Spawning

In single-player, instantiating a scene creates a local node. In multiplayer, the same operation must create that node on every connected client and assign it a network identity so the replication system can track it. This is what networked spawning does - it turns a local scene instantiation into a coordinated event across all peers.

Despawning is the reverse: it removes the object from every client and frees its network identity. Late-joining clients automatically receive the current set of spawned objects when they enter the room.

Setup

FusionSpawner acts as a networked factory that creates and destroys objects across all clients. Add a FusionSpawner node to your scene and register spawnable scenes:

GDScript

const PlayerScene = preload("res://player.tscn")
const ProjectileScene = preload("res://projectile.tscn")

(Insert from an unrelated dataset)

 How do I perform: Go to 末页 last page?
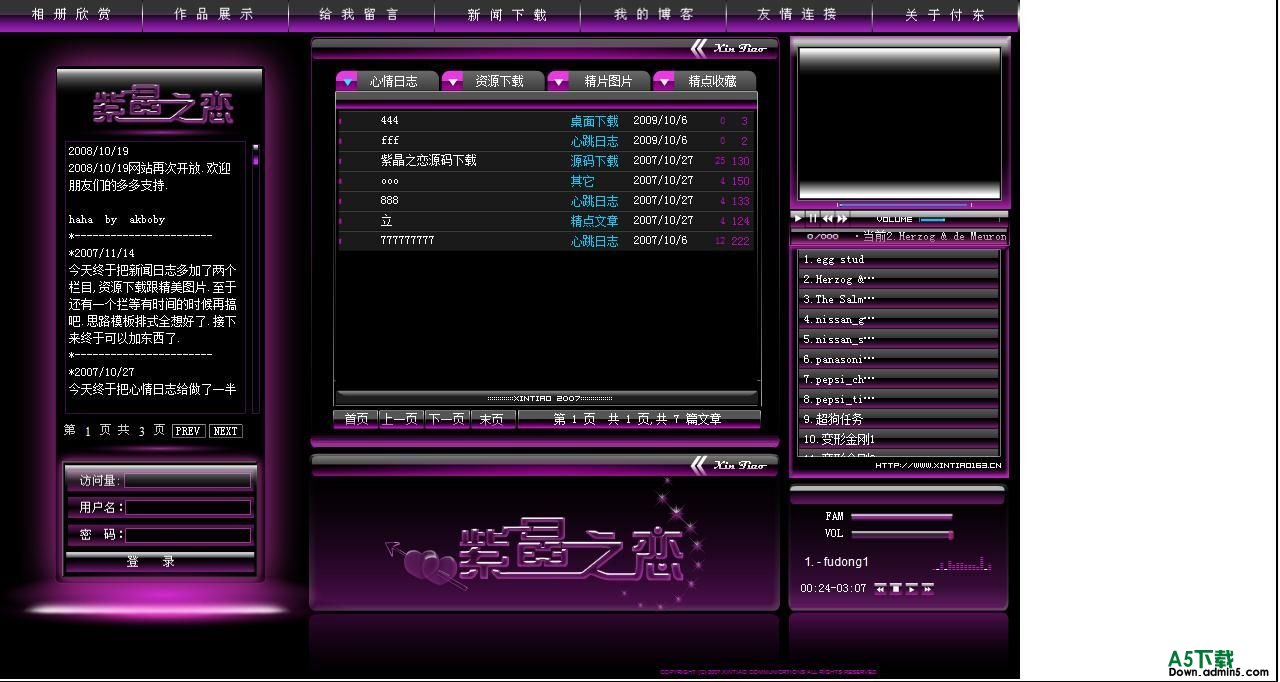tap(491, 420)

@onready var spawner = $FusionSpawner

func _ready():
    spawner.add_spawnable_scene(PlayerScene)
    spawner.add_spawnable_scene(ProjectileScene)
    spawner.spawned.connect(func(n): print("Spawned: ", n.name))
    spawner.despawned.connect(func(n): print("Despawned: ", n.name))

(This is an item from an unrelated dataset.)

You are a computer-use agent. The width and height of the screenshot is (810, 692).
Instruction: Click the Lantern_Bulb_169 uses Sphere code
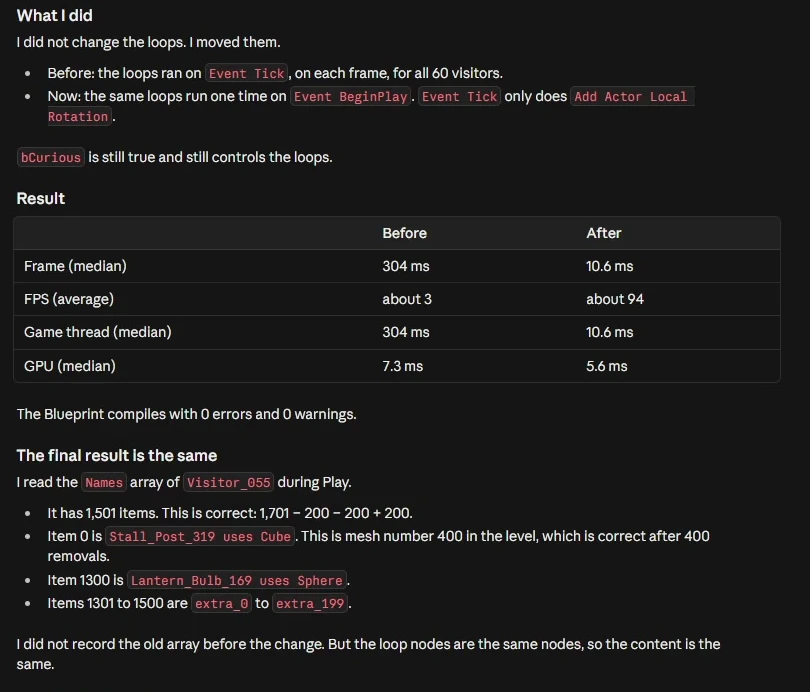click(x=237, y=580)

Set spawn_path to the parent node for spawned objects (default: spawner's parent).

All clients must register the same spawnable scenes in the same order.

Spawn and Despawn

Call spawn() to create a networked instance and despawn() to remove it from all clients.

GDScript

# Spawn first registered scene
var player = spawner.spawn()
player.position = Vector2(100, 200)

# Spawn a specific registered scene
var projectile = spawner.spawn(ProjectileScene)

# Despawn
spawner.despawn(player)

Set properties on the returned node after spawning. Replicated properties (configured in FusionReplicationConfig) will be included in the next network update.

Scene Structure

A typical game scene has a FusionSpawner alongside any game logic, while each spawnable scene has its own FusionReplicator as a child of the root node.

Game Scene Structure
Game Scene Structure
Player Scene Structure
Player Scene Structure

Properties

These properties configure where spawned objects are placed in the tree and which scenes are available.

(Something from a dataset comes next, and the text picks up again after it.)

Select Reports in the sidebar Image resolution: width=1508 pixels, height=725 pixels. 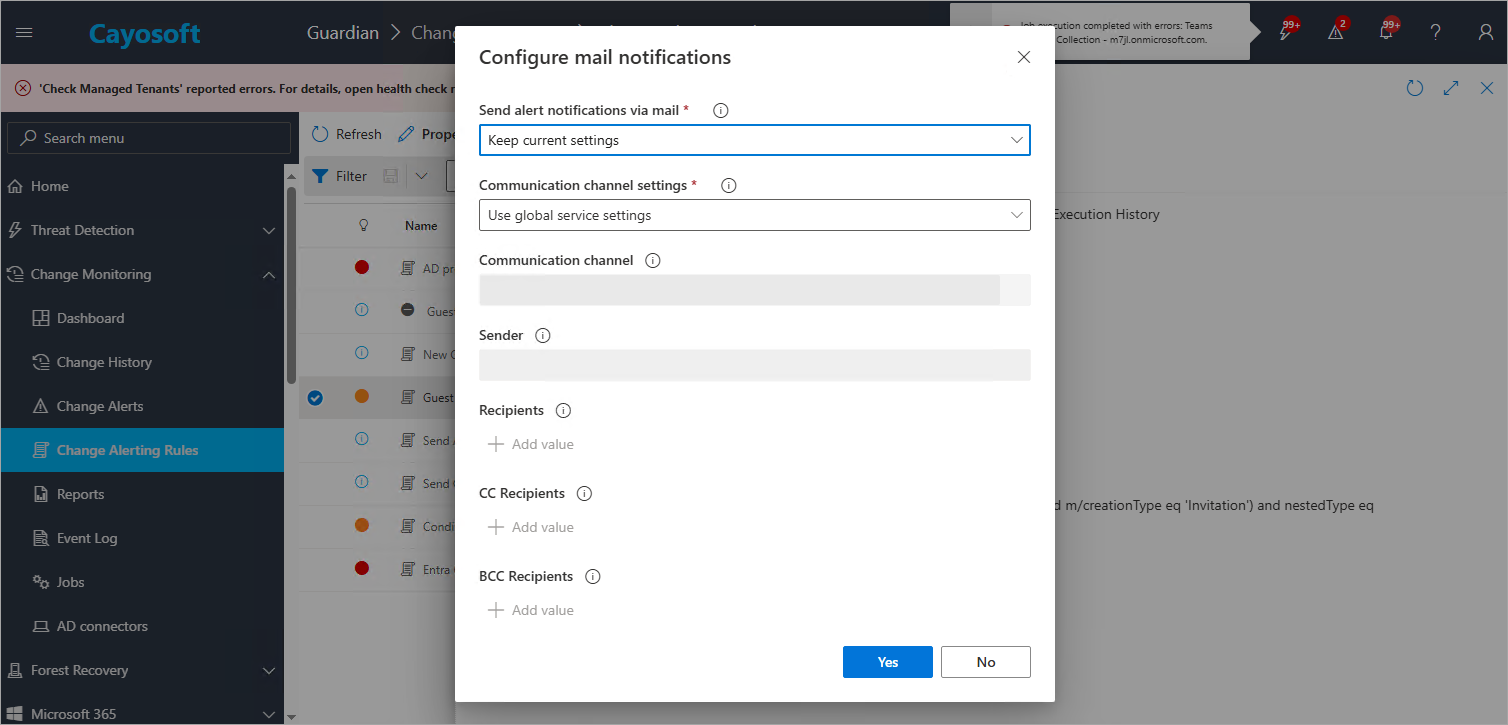pyautogui.click(x=80, y=495)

  • spawn_path (NodePath, "..") - parent for spawned objects
  • spawnable_scenes (Array[PackedScene]) - registered spawnable scenes

Signals

FusionSpawner emits signals when objects are created or destroyed, on all clients.

  • spawned(node: Node) - object spawned (local or remote)
  • despawned(node: Node) - object despawned

Sub-Objects

Sub-objects are dynamic children attached to a spawned root that get their own sync buffer. They share the root's authority - the same client owns both parent and sub-object.

To spawn sub-objects, add a FusionSpawner as a child of a spawned scene and call bind_root_replicator() to link it to the parent's replicator. This makes the spawner a "sub-spawner" - its spawn() calls create sub-objects instead of root objects.

GDScript

# In the spawned scene's script:
const TurretScene = preload("res://turret.tscn")

@onready var sub_spawner: FusionSpawner = $SubSpawner

func _ready():
    sub_spawner.add_spawnable_scene(TurretScene)
    sub_spawner.bind_root_replicator($FusionReplicator)

func spawn_turret():
    var turret = sub_spawner.spawn(TurretScene)
    turret.position = Vector2(0, -20)

Sub-objects must have their own FusionReplicator.

Sub-objects cannot have independent authority.
Ownership always follows the root object.